Did you know that there are different types of car accident injuries? Most people only think about the neck and back when they think about car accident injuries, but many other body parts can be injured in a car accident. This blog post will discuss some of the most common low-impact car accident injuries. Keep reading to learn more!

Bone Fractures And Breaks

Low-impact car accidents are less likely to cause serious injury than high-speed collisions, but they can still result in bone fractures and breaks. The most common type of fracture caused by a low-impact accident is a compression fracture, which occurs when the bones are crushed together. It can happen when the vehicle is hit from the side or rear, causing the occupants to be forced forward into their seat belts. Low-impact collisions can also cause distraction fractures, which occur when the bone is pulled apart by the force of the impact. These fractures typically occur in the arm or leg bones and can be very painful. If you have been injured in a low-impact car accident, it is vital to seek medical attention as soon as possible to avoid any long-term damage.

Soft Tissue Injuries

Low-impact car accidents are often dismissed as minor, but their injuries are genuine and can impact a person’s life. A low-impact car accident is defined as an accident in which the damage to the vehicle is minor, and there is little or no visible damage to the occupants. However, the occupants can sustain soft tissue injuries even in these accidents. These injuries can occur when the body is jarred by the sudden stop of the car, resulting in strains or sprains. In more severe cases, the impact force can cause significant damage to muscles, tendons, and ligaments.

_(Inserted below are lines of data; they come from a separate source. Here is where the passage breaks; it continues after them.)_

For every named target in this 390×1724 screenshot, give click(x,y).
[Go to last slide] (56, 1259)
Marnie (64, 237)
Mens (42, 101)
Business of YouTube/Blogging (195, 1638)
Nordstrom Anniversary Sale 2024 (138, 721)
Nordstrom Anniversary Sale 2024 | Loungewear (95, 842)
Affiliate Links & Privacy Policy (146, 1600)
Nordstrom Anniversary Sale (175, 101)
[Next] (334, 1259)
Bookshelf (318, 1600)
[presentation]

Low-impact car accidents are relatively common and often result in whiplash. Though whiplash is often used to describe neck pain after an accident, it refers to a specific type of injury. Whiplash occurs when the head is suddenly jerked forward or backwards, causing the neck muscles and ligaments to stretch beyond their normal range of motion. The resulting pain can be debilitating and even lead to long-term problems. In certain situations, surgery will be required to repair the damage. Fortunately, most people who suffer from whiplash recover completely with rest, ice, and physical therapy.

Traumatic Brain Injuries

Traumatic brain injuries can occur when the head is subjected to a sudden and powerful force, as in a low-impact car accident. Even low-impact collisions can generate enough force to cause a traumatic brain injury, particularly if the victim is not wearing a seatbelt. When the head hits something during a crash, it can be jarred loose from its connections and tossed about inside the skull. It can cause bruising, bleeding, and damage to delicate nerve tissue. A traumatic brain injury can lead to coma or even death in severe cases. Wearing a seatbelt is one of the best ways to protect against a traumatic brain injury in a car accident, as it helps to keep the head and body in alignment. However, sustaining a traumatic brain injury in a collision is possible even with a seatbelt.

Low-impact accidents can still result in injuries, so it is essential to be aware of the most common ones and know how to deal with them. If you are involved in a low-impact accident, make sure you take care of yourself and seek medical attention if necessary.